Things I learnt about passkeys when building passkeybot

Original Article ↗ Hacker News Discussion ↗

Use of LLMs in Passkeybot Documentation

  • Several commenters object to the project’s quickstart step of “paste this into a good LLM,” especially for security‑critical auth code.
  • Concerns: outsourcing auth logic to an LLM, lack of traditional API docs, and the need to fully review LLM output makes it feel pointless.
  • The author clarifies that the LLM is meant only to translate a well‑commented TypeScript example into other languages/frameworks; core logic is documented via sequence diagrams, handler descriptions, and a demo.
  • Others defend LLM‑oriented onboarding as a better DX than guessing framework‑specific boilerplate.

Passkeys vs Passwords: Security, Recovery, and Usability

  • Some wish passkeys fully replaced passwords; others insist passwords remain vital for recovery and cross‑device use, especially after device loss, theft, or fire.
  • Main claimed advantages of passkeys: phishing resistance, protection against credential reuse and database breaches.
  • Counterpoints: good password managers already mitigate phishing via domain checking; passkeys add conceptual and UX complexity and lack flexibility for some use cases.
  • Recovery is a recurring pain point: not all sites allow multiple passkeys; some limit to a single authenticator; fallbacks (email/SMS, magic links) reintroduce weaker factors.

Vendor Lock‑in, Attestation, and Client Bans

  • Strong worry that “unexportable keys + attestation + ability to ban clients” yields de facto lock‑in to Apple/Google/Microsoft ecosystems.
  • Spec author statements about potentially blocking clients that allow export (e.g., some password managers) are seen as hostile to user control.
  • Defenders argue: unexportability is a core security property, and RPs should be able to distrust compromised/rogue clients; users can rely on multiple authenticators or account‑recovery flows instead.
  • Critics respond that inability to back up credentials is unacceptable and that client‑based blocking is too powerful a lever.

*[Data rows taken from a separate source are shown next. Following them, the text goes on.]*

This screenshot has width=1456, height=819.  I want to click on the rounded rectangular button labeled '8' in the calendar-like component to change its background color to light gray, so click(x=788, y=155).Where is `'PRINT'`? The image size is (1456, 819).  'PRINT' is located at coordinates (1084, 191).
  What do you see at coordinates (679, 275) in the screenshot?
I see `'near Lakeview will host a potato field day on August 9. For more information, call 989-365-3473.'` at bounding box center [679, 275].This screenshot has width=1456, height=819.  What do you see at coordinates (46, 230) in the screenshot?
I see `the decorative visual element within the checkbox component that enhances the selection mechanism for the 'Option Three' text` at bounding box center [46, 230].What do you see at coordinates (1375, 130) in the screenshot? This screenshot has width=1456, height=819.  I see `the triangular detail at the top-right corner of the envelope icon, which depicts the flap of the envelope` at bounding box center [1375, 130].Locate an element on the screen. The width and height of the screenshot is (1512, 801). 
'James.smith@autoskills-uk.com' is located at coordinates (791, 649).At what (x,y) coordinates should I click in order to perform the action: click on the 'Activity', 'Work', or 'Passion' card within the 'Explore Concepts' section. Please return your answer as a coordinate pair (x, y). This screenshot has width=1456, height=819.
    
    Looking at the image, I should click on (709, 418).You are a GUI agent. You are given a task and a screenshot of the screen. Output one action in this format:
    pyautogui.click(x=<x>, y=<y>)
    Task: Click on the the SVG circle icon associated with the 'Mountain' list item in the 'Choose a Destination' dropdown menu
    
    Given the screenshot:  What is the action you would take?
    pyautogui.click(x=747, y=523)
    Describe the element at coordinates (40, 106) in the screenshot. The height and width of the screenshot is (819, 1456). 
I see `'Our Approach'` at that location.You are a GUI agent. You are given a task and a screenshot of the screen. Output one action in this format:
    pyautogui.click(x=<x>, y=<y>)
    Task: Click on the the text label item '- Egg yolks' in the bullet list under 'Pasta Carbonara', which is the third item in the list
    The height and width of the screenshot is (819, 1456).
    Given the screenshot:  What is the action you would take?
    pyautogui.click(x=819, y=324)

UX Problems and Edge Cases

  • Reports of conflicting passkey providers (native keychains vs password managers vs hardware keys), awkward multi‑click flows, and difficulty setting preferred providers.
  • Examples of “orphaned keys” and inability to enroll multiple device‑specific passkeys, confusing labels due to cross‑device sync, and bugs that effectively lock users out.
  • Some users have reverted to passwords + TOTP after frustrating passkey experiences.

Related Technical Discussions

  • PKCE is discussed as ensuring continuity of OAuth flows beyond what state alone provides.
  • Concerns raised about the Digital Credentials API as infrastructure for broader online ID mandates, though others note ID proof is already required for some travel and government services.